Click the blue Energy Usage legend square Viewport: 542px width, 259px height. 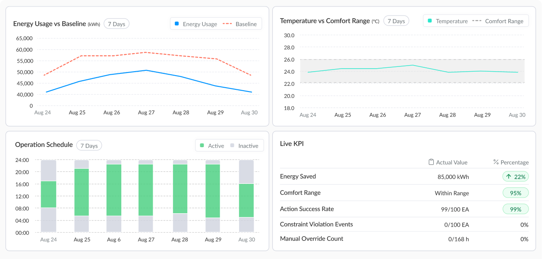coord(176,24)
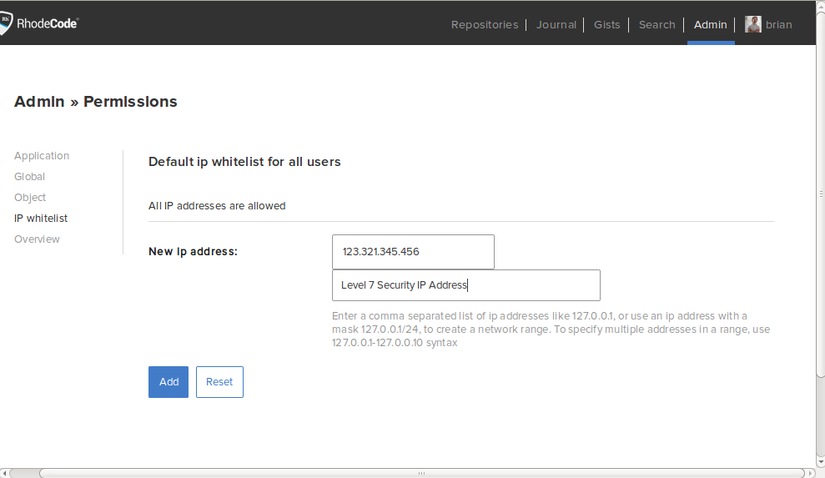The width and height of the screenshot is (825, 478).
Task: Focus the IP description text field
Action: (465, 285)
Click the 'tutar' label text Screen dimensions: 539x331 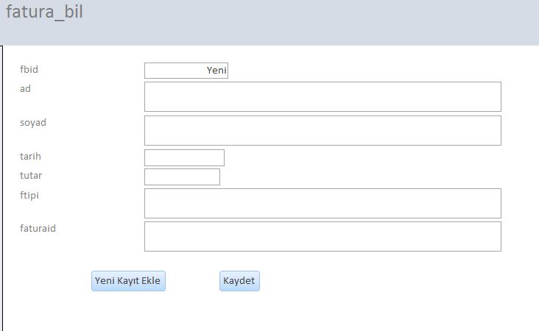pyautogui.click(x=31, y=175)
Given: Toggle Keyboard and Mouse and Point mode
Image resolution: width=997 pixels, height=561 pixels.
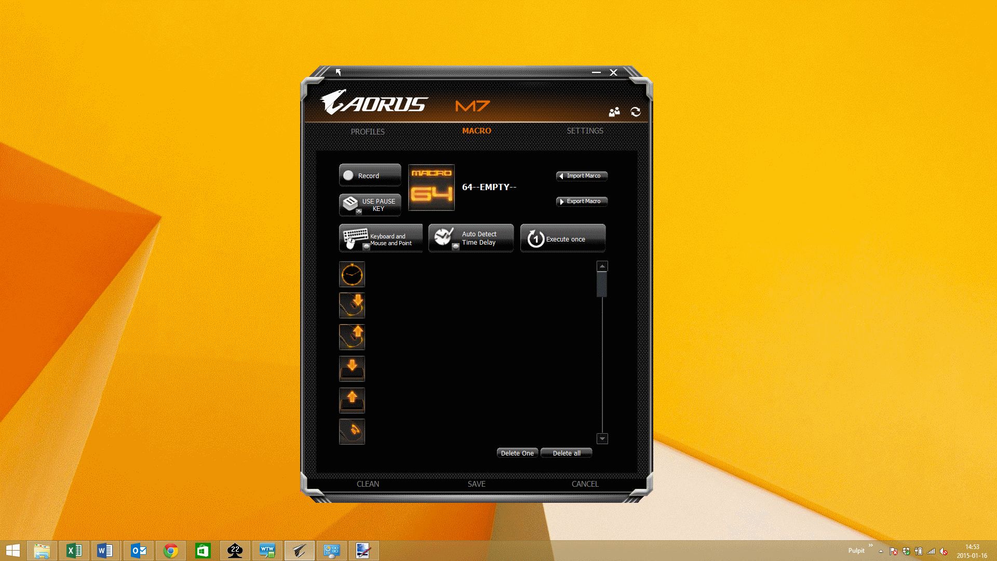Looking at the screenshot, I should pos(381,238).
========================================
--- WORK TO BE COMPLETED ---
Return the listing lines exactly, covering the stretch from the line containing "Given: Toggle Keyboard" through the end of the listing, with both ends included. Leave the pictures out of your answer.

--- ANSWER TO THE EXERCISE ---
Given: Toggle Keyboard and Mouse and Point mode
Image resolution: width=997 pixels, height=561 pixels.
Looking at the screenshot, I should pos(381,238).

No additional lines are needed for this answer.